The movie ‘Upgrade’ raises concern over the security of future technology by portraying an autonomous vehicle being hacked. Tragedy arises when the car in which the main character and his wife were riding gets attacked, killing the wife and paralyzing him.

This is because the cyber physical system of the interaction between the car and the computer was hacked. An autonomous vehicle is operated by the vehicle control computer, which uses electric signals to manipulate the accelerator and the brake. When this control computer was hacked, the hacker could manipulate the car’s speed and direction.

This can become a reality. Currently, as key infrastructure worldwide is interconnected with the communications network, the danger of cyber attacks is increasing. If the physical system attacked is not a car but a nuclear power plant, the nuclear reactor can be destroyed. If it is a power network, this could lead to a nation-wide catastrophe. The serious blackout in Ukraine that happened near the end of last year is an actual example. The importance of security is emphasized because it is directly related to human casualties and disasters.

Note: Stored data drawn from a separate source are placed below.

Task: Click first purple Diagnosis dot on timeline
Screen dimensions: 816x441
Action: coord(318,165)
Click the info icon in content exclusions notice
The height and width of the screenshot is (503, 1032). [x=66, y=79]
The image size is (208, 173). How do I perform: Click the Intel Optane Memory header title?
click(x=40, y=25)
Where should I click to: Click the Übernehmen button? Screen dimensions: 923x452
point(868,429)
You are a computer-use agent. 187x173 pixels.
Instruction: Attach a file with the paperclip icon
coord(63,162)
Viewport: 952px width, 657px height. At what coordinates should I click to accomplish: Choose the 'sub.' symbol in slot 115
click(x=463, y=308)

Recently, such security problems have been widely discussed in the related fields. Active research on related topics is being conducted. SNU ECE Professor Hyungbo Shim is looking for a way to fundamentally block nation-wide hacking by applying homomorphic encryption, the latest security technology, to ‘cyber physical systems’. On April 4th, we met Professor Shim in a research laboratory in Gwanak-gu, Seoul, to listen to why ‘cyber physical systems’ are important and which technologies can help lower the danger.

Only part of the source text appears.